• [Selected passage]:

* * *

In pursuit of happiness

By Rev. Dr. Amy Gohdes-Luhman
Waconia Moravian Church

Emoticons. Back in the 1970s it was called a smiley face and it was a simple yellow face with a single-line smile with dimples and two dots for eyes. Now they have evolved into an electronic form of communication on our phones, iPads, tablets, and computers. I can send an emoticon that winks and sticks out its tongue. I can send one with tears streaming down its yellow face. I can send one with twinkling eyes and kissy lips, which my husband found out you cannot send to your daughter at college. The other day on a group message my son indicated he wasn’t feeling well at school to which my daughter replied with 5 smiley faces wearing doctor’s masks. Smiley faces have gotten more complicated over the past three decades.
It may be that happiness itself has gotten more complicated as well. A few months ago there was an article in the Star Tribune called “Happiness Habit.” The article shared the work of Dr. Amit Sood of the Mayo Clinic who has written a book called “The Mayo Clinic Handbook for Happiness.” Dr. Sood believes that happiness does not necessary come naturally to all individuals, but can be consciously cultivated and developed.
In the article he offers four steps toward happiness. The first step is attentiveness. One has to train the way they engage and observe the world. One’s happiness is enhanced by slowing down and being aware of our surroundings.
In that awareness we may offer gratitude. He suggests starting each day by thinking of five people for whom you are grateful. This slows us down and keeps our first thoughts away from our TO-DO list and focused more on what really matters in life, our relationships.
The second step is to cultivate emotional resilience. The principles of emotional resilience are gratitude, compassion, acceptance, meaning and forgiveness. It was in this second step that I realized that this is what the church, at its best, attempts to model and teach for its community.

* * *

• [What you need to do]:
**A)** Echo the piece on happiness from "In the article" to "life, our relationships.", word for word.
**B)** What principles of emotional resilience does the piece on happiness name?
**C)** Pick up the piece on happiness after its last sentence and write the next part.
The lines that follow are separate material and have no connection to the piece on happiness.

• [Dataset extract]:
* * *

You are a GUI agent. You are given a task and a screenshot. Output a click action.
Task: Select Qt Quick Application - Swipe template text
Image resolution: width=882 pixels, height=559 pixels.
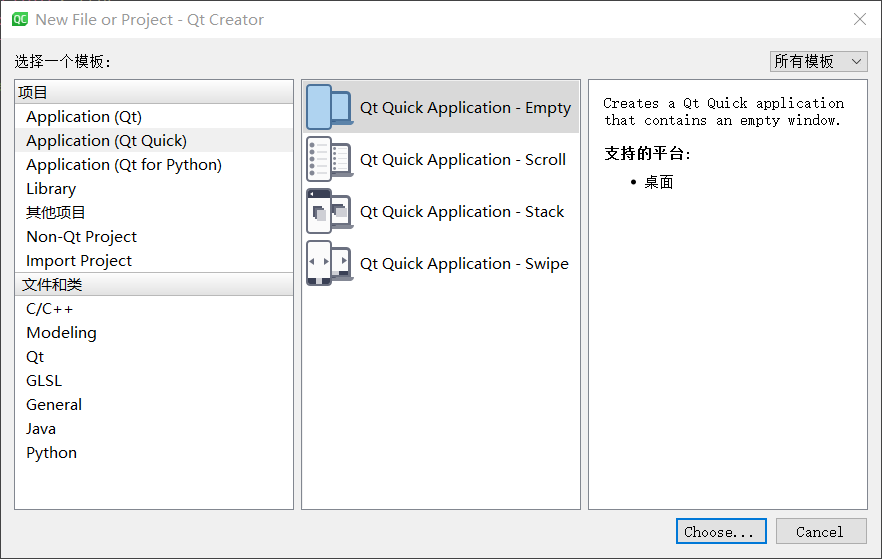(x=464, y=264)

* * *

• [Answer set]:
**A)**
In the article he offers four steps toward happiness. The first step is attentiveness. One has to train the way they engage and observe the world. One’s happiness is enhanced by slowing down and being aware of our surroundings.
In that awareness we may offer gratitude. He suggests starting each day by thinking of five people for whom you are grateful. This slows us down and keeps our first thoughts away from our TO-DO list and focused more on what really matters in life, our relationships.

**B)** Gratitude, compassion, acceptance, meaning, forgiveness

**C)**
Certainly these concepts are practiced well by those who do not claim a faith tradition, but in the church these are named, taught, modelled and also studied. What does forgiveness really mean? What is acceptance about in a church that has both dogma and tradition? What is the meaning of life and death? To whom or what are we directing the overwhelming gratitude we feel when we are in love with someone or when we encounter unexpected beauty? What does it mean to show compassion to our neighbor—who is our neighbor?
The emotional resilience Dr. Sood calls for is deeply complicated and an exceedingly rich asset in our search for happiness.
The third step is to start a mind-body practice, by that he means an activity that will relax your mind and body. That may be meditation, stretching, yoga, reading, etc. The final step is living healthy and mindfully. Choosing healthy foods and slowing down and savoring each bite, regular exercise and getting enough sleep.
Dr. Amit Sood does not mention adopting a faith tradition as one of his steps toward happiness, but in step #2, one can certainly see that value of engaging one. Our seemingly inherent awareness of “something” divine or spiritual in this life would indicate that engaging faith may be an endeavor we want to take seriously. The Christian Church may not translate its knowledge of happiness as clearly or as honestly as it could. But that knowledge of JOY and happiness is in the church and the space to engage it critically and intentionally is provided. That does not mean all Christians are shiny happy people smiling, but the pursuit is taken seriously, you are invited to join in…(three emoticons with wide toothy smiles).